Tuesday, July 9, 2013

Lord of the Rings characters: a modern interpretation

The Lord of The Rings is not only a great fantasy, but a great psychological drama. What makes it great is that the characters and themes are ones that we can relate to in the modern world. The ring represents the lust for money and power/control and we embody all the characters to a greater or lesser extent. There is a great  emhasis on war and battle, but these can be taken metaphorically, as both internal battles, and battles between the lovers of Life and Empire.

Especially relevant to this post are the contrasts between Saruman's industrial path and The fellowship's path of heart. love and valor internally. Also the attempt to go through the mountainpass of Caradhras, foiled by Saruman, and the successful attempt to go through the mines of Moria (the subconscious realm) and facing the Balrog (the internal demon).

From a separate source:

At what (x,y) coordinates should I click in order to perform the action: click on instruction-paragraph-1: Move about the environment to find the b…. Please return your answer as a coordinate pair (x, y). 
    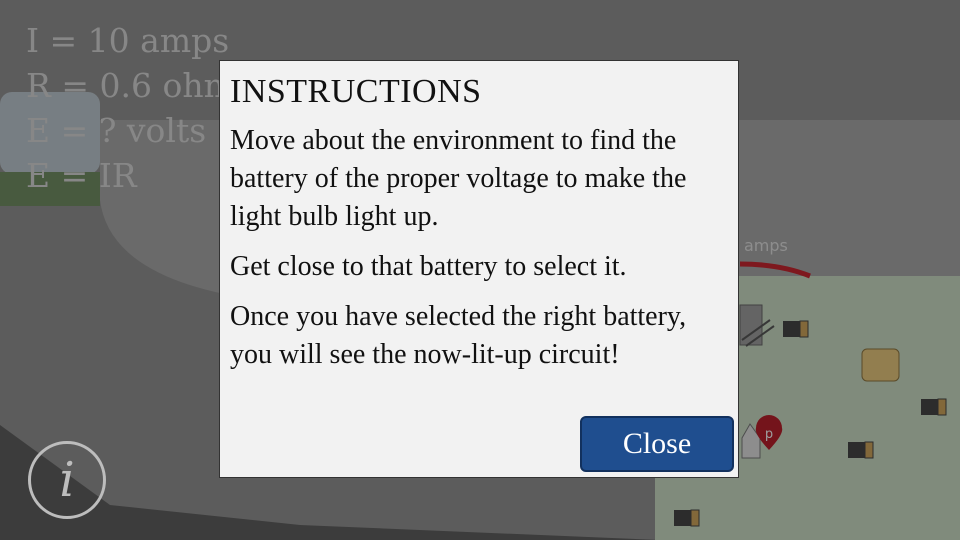
    Looking at the image, I should click on (458, 179).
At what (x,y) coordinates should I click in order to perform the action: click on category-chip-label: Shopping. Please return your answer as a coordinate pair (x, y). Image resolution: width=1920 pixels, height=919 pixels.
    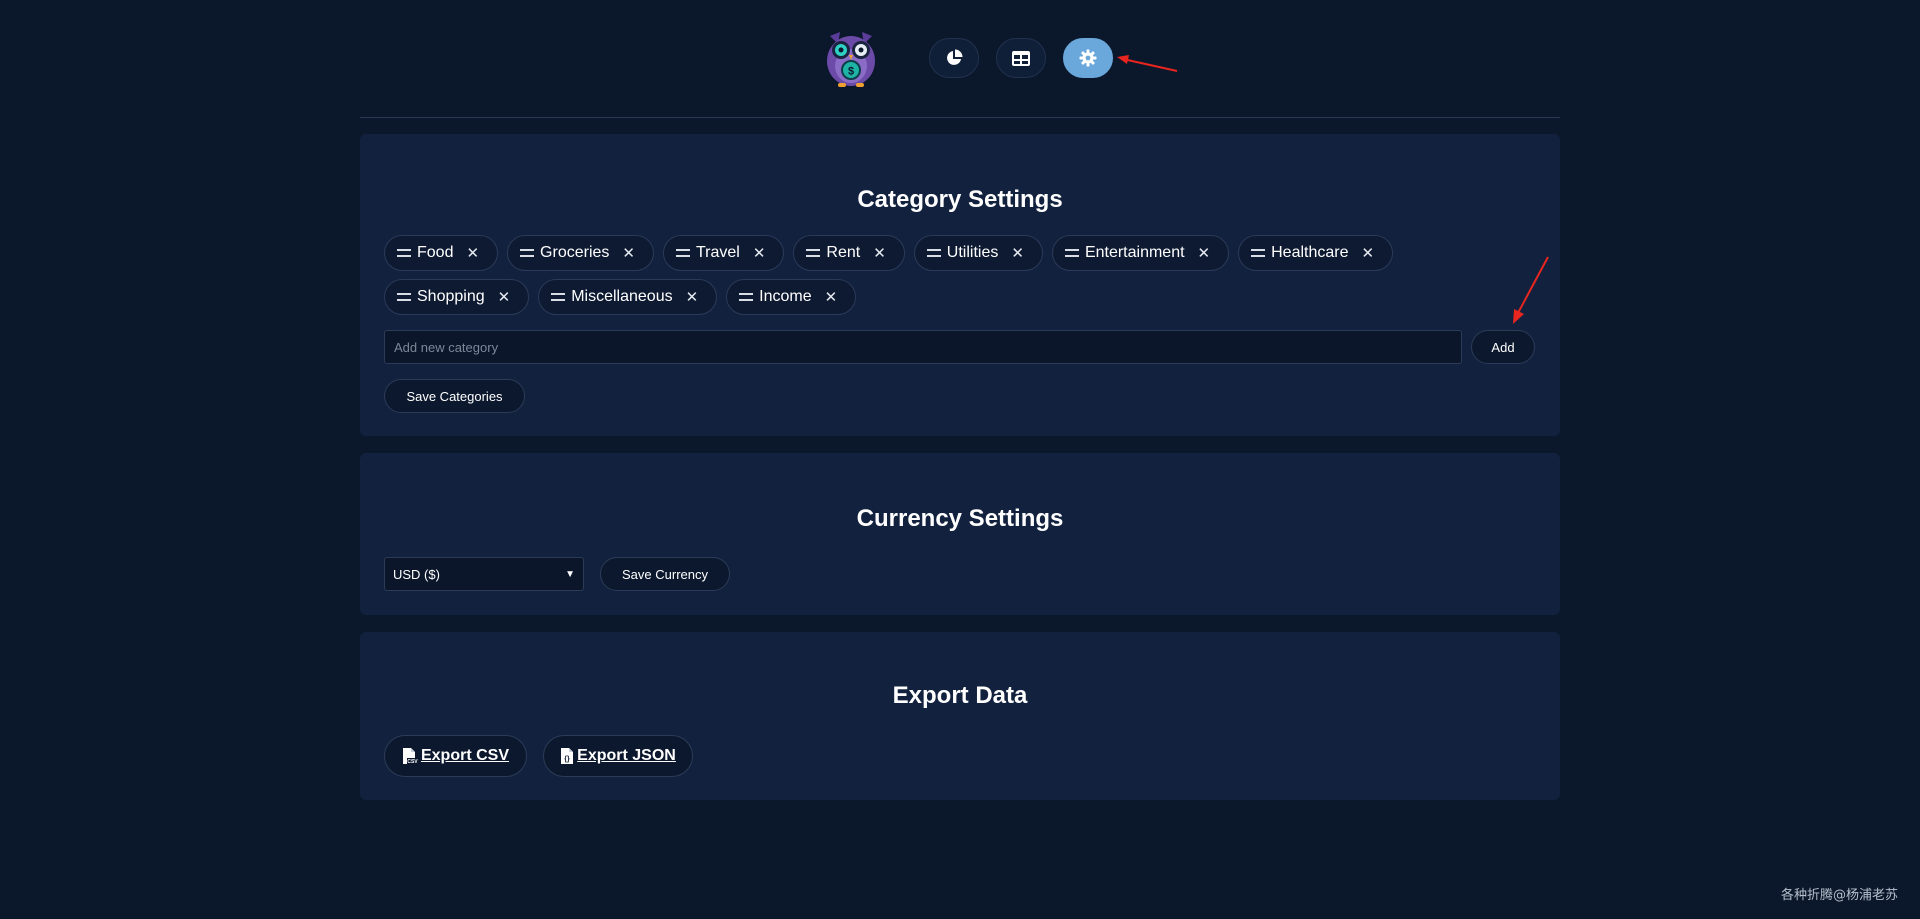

Here are some of my translations to the psychology of modernity:

Aragorn: This is man who is a perfect leader because he is naturally humble, but also perceptive. He is one who has resisted the corruption by Power. Gone into hiding, he is coming out as a man and a leader. He is the hero (who dares ask questions and outside the mold), the warrior (who take action) and the magician (who uses his imagination to see what could be, not only what is).
Gandalf: The scientist or engineer who has gotten disillusioned with the mainstream and decided to use his talents for something he believes in. A scholar and a mage.
Denethor, The Steward of Gondor: This is the hurt idealist, who has become cynical and sarcastic and eventually goes mad.
Theoden, The King of Rohan: A great leader, who is not only wise, but leads from the heart, with love. Also, a fierce warrior, ready to sacrifice his life for the Quest.
Eowyn: the feminist heroine who wants to follow her bliss. A perfect combination of a nurturer (though a terrible cook) and a warrior, preferring to die with dignity, than to live the living death of how society expects her to live.
Boromir: A great warrior, perhaps a businessman (the modern equivalent of battle), but not quite immune to corruption by Power/money.
Faramir: A loyal son, and a man of honor, able to act beyond self-interst, motivated by ethical ideals.
Galadriel: A goddess more than a woman. Beauty, wisdom, magic and fearlessness combined. Such women are rare indeed.
Frodo: The pure hearted simple country boy who is willing to sacrifice for a cause.
Sam: Also pure hearted and loyal, perhaps more practical than Frodo.
Smeagle: The addict, who has lost his consciousness to his addiction.
Arwen: The daughter of pious conservative and privileged people who gives up her privilege for love. Insulated from the nasty world of modernity, she may also give up her faith for love.
Elrond: The wise conservative leader and family man.
Tom Bombadil: the spiritual hermit.
Gimli: the salt of the earth, blue collar worker or craftsman.
Legolas: The golden boy military man.
Saruman: The sell-out academic, working for corporations or the military.
Sauron: Not a person anymore. The culture of Empire.
Tom Bombadil: the spiritual hermit.
Treebeard: The archetype of the environmental movement
Balrog: The subconscious muck that needs to be dealt with/confronted before spiritual growth can happen.
Orcs: Our nasty little animal side: selfish, greedy, violent, fearful, lustful, unrefined.